__Job item 1__:
List every benefit of using CloudFormation that the CloudFormation passage names.
__Job item 2__:
Answer these questions from the CloudFormation passage:
(a) What risk does CloudFormation remove when bots are deployed to new environments?
(b) Which version control system is given as an example?
(c) Which environments are named as places where templates can be reused?
__Job item 3__:
Rewrite the CloudFormation passage from "Managing your Amazon" to "versions if needed.", putting "Mercurial" in place of "Git".

__Exercise passage__:
..........
Managing your Amazon Lex bots using AWS CloudFormation allows you to create templates defining the bot and all the AWS resources it depends on. AWS CloudFormation provides and configures those resources on your behalf, removing the risk of human error when deploying bots to new environments. The benefits of using CloudFormation include:

  • Consistency – A CloudFormation template provides a more consistent and automated way to deploy and manage the resources associated with an Amazon Lex bot.
  • Version control – With AWS CloudFormation, you can use version control systems like Git to manage your CloudFormation templates. This allows you to maintain different versions of your bot and roll back to previous versions if needed.
  • Reusability – You can reuse CloudFormation templates across multiple environments, such as development, staging, and production. This saves time and effort in defining the same bot across different environments.
..........
__Information__:

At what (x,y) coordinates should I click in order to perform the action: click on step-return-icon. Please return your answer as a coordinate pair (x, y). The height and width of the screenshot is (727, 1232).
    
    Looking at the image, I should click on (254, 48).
..........
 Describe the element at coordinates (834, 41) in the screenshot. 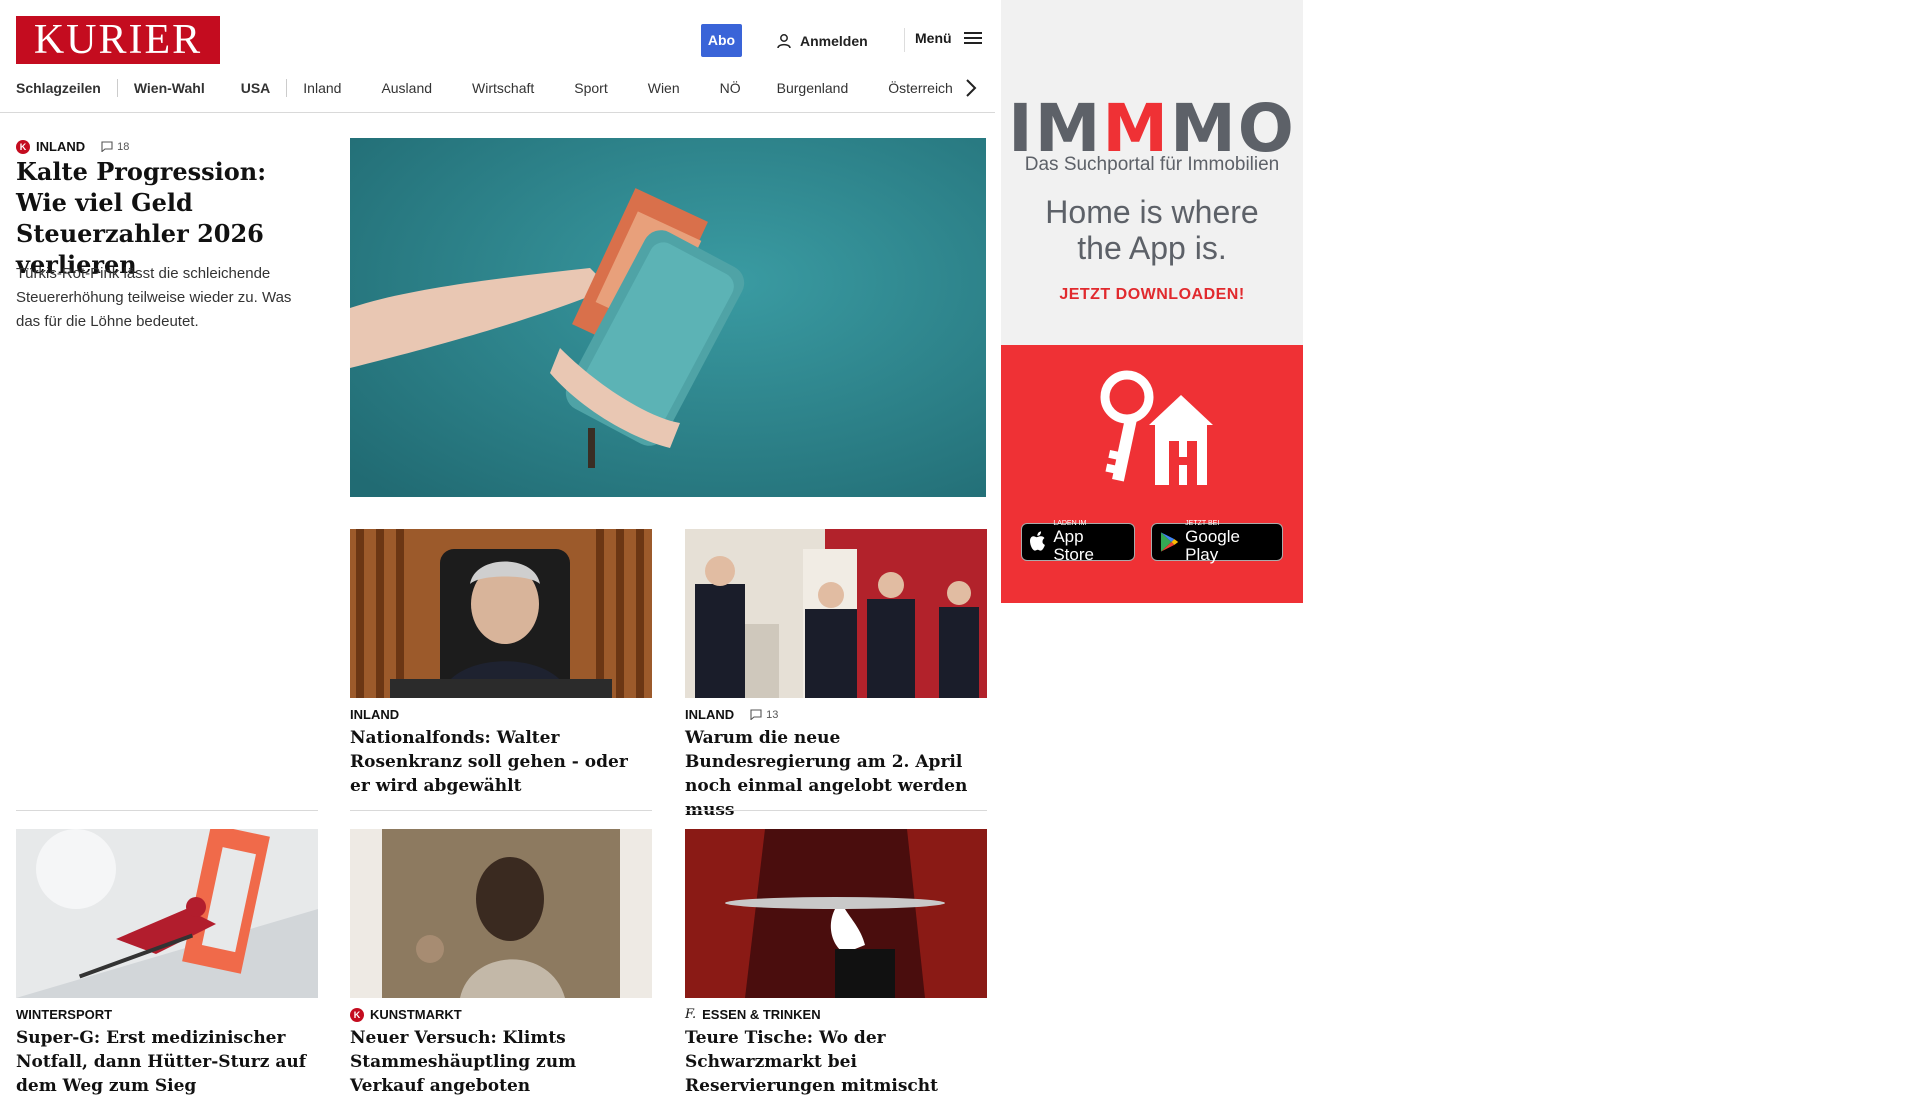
..........
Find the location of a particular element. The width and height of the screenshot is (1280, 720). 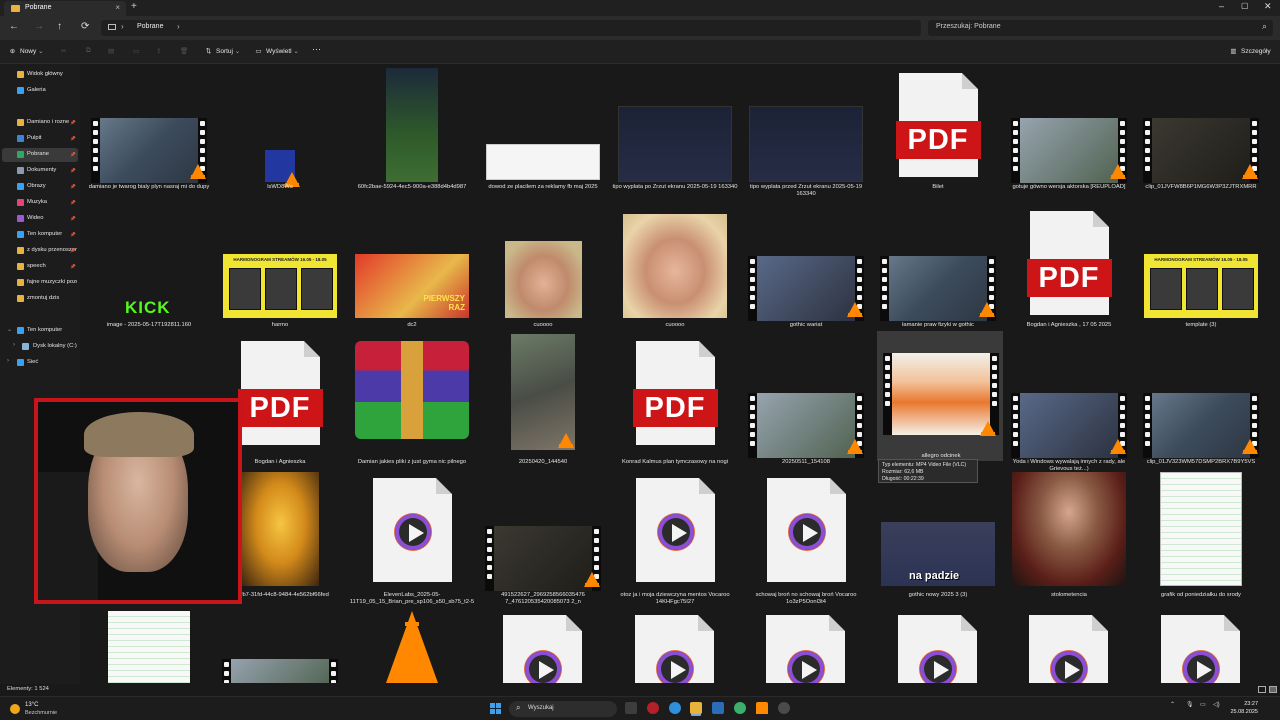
..........
__Your solution 1__:
Consistency, Version control, Reusability

__Your solution 2__:
(a) The risk of human error.
(b) Git.
(c) Development, staging, and production.

__Your solution 3__:
Managing your Amazon Lex bots using AWS CloudFormation allows you to create templates defining the bot and all the AWS resources it depends on. AWS CloudFormation provides and configures those resources on your behalf, removing the risk of human error when deploying bots to new environments. The benefits of using CloudFormation include:

  • Consistency – A CloudFormation template provides a more consistent and automated way to deploy and manage the resources associated with an Amazon Lex bot.
  • Version control – With AWS CloudFormation, you can use version control systems like Mercurial to manage your CloudFormation templates. This allows you to maintain different versions of your bot and roll back to previous versions if needed.